Соколов собрал нас всех. Посмотрел на часы:

— Пора. А ну побыстрей!

Мы покидали окопы. И, как назло, опять начала действовать артиллерия. И немецкая, и наша.

— Ложись! — приказал комвзвода и схватился за ухо.

— Что с вами?

Я лежал рядом с Соколовым и увидел его руку — всю в крови.

— Ерунда. Молчи!

Мы так и не добрались до второй линии нашей обороны — до тех окопов, откуда стреляли по немецким автоматчикам.

Вокруг рвались снаряды и мины. Наши, немецкие — не сообразишь. Огонь с двух сторон.

— Передай влево: ползком к окопам! — крикнул Соколов, опять придерживая ухо. — Быстро!

Я выполняю его приказание, сам комвзвода отдает ту же команду тем, кто находится справа от него.

Теперь мы ползем, пробираясь мимо трупов немцев, ползем по чуть подмерзшей, но все равно сырой земле.

Разрыв! И еще разрыв! Я нагнул голову, хотя оба разрыва были позади. Кажется, что-то треснуло, обдало горячим, и еще спина — словно бритвой кто-то прошелся по моей спине.

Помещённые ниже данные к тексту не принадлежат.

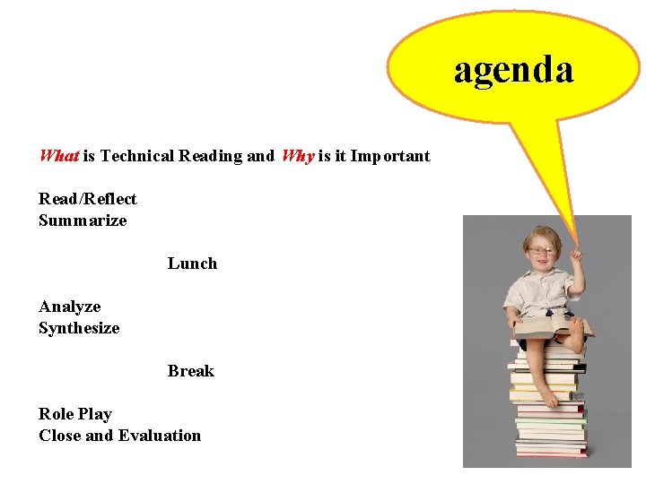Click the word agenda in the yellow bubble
[x=513, y=70]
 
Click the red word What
[x=59, y=156]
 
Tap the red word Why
[x=298, y=156]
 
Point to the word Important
[x=390, y=156]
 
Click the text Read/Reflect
[x=88, y=199]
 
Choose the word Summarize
[x=83, y=220]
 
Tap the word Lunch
[x=192, y=264]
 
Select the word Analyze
[x=70, y=307]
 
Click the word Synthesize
[x=79, y=328]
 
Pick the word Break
[x=191, y=371]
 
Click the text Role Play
[x=75, y=414]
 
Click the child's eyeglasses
[x=541, y=250]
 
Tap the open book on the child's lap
[x=549, y=325]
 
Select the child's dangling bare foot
[x=545, y=395]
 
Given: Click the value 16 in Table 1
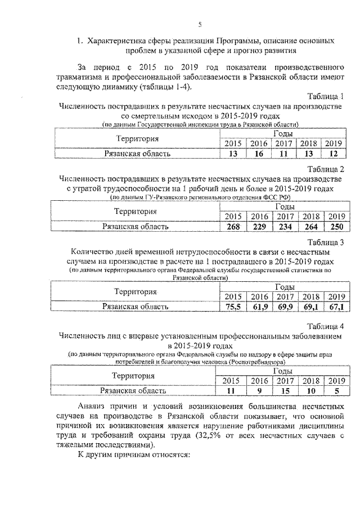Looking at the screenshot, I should point(258,153).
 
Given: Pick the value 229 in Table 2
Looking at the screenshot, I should point(259,227).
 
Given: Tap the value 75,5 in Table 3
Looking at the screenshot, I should point(233,307).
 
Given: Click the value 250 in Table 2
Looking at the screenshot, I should point(336,227).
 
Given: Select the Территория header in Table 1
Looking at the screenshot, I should point(137,138).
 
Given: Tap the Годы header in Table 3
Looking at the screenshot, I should point(284,287).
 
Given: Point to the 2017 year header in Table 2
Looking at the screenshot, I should point(285,217).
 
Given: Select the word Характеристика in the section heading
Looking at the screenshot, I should point(122,41).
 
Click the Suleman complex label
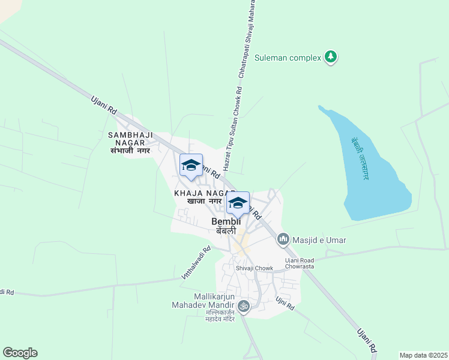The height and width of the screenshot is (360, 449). [287, 58]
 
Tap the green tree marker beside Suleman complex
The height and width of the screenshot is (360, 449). [330, 57]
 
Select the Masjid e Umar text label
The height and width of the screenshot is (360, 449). [320, 240]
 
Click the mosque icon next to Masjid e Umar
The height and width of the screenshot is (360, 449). [282, 240]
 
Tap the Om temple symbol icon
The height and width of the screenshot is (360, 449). [243, 306]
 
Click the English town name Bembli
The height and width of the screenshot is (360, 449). [226, 222]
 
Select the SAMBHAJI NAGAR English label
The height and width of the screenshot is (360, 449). [135, 139]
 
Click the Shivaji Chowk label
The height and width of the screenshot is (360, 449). [254, 268]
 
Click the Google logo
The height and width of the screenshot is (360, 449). [20, 353]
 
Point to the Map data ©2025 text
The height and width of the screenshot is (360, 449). [423, 355]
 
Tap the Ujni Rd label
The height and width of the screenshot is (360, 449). [285, 303]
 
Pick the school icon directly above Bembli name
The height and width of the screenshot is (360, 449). [238, 204]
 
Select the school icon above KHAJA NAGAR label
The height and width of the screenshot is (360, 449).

Но мы уже опять ползем. И окопы рядом.

Обстрел прекратился. Мы отряхнули с шинелей грязь, встали на ноги, как люди, и направились левее все еще дымившегося Подлесья в лесок, где нас ждали машины.

— Что у тебя со спиной? А ну снимай шинель! — Соколов все еще придерживал одной рукой окровавленное ухо (видимо, осколок задел его).

— Ничего, — бормотал я, подчиняясь не столько здравому смыслу, сколько приказу.

— Ты посмотри на свою шинель и на телогрейку! — говорил Соколов. — Снимай, снимай всё, гимнастерку тоже. Ты же ранен, черт тебя возьми!

Я ранен? Шинель, и телогрейка, и гимнастерка, и нательная рубаха в самом деле были разодраны. Но почему ранен?

— Приедем в Низины — немедленно в санбат! — сказал Соколов, когда ребята протерли мне спиртом спину (жгло, но я терпел) и забинтовали всего — и спину и грудь.

И то ли от возбуждения, то ли от необычности происходящего я вдруг выпалил Соколову:

— Меня в санбат, а сами!

— Ну знаешь! — только и сказал лейтенант. И даже, кажется, смутился. — У меня ерунда, чуть ухо задело.

Его как раз тоже перевязывали.

— И у меня ерунда, товарищ лейтенант, — не веря своим словам, выпалил я. — Ни в какой санбат я не пойду. Не пойду!

Мы ждали больших событий. И, конечно, были нетерпеливы. Не хватало именно сейчас попасть в медсанбат! К счастью, я избежал этого, несмотря на доводы Бунькова. Избежал потому, что рядом был наш комвзвода лейтенант Соколов. Он, хотя и рычал на меня, сам был в таком же положении. Если мне осколок снаряда прочертил неглубокий шрам на спине, то ему такой же осколок отхватил кусок правого уха.

И он и я отделались перевязками в своем дивизионе.

Каждый день мы выходили на работу, а иногда и по два-три раза в день, и каждый вечер разочаровывались, поскольку ничего необычного на нашем участке фронта не происходило. Обычное совершалось ежедневно, и к нему мы уже привыкли, как это ни странно, быстро. Обычное — лазанье по передовой, иногда под немецким обстрелом или бомбежкой, недосыпание, принимавшее хронический характер. Все это, правда, возмещалось другим, чего мы не видели до приезда на фронт: обильной едой, ибо под руками всегда были трофеи, в том числе и живность. Ничейный брошенный скот так и просился в руки. А для некоторых, и для Володи особенно, еще и «фронтовой нормой». Норма же эта была весьма прогрессивной. Перед выходом на задание можно было получить и стакан, то есть двести, или полстакана — в случае, когда вместо водки наш хозвзвод обзаводился чистым спиртом.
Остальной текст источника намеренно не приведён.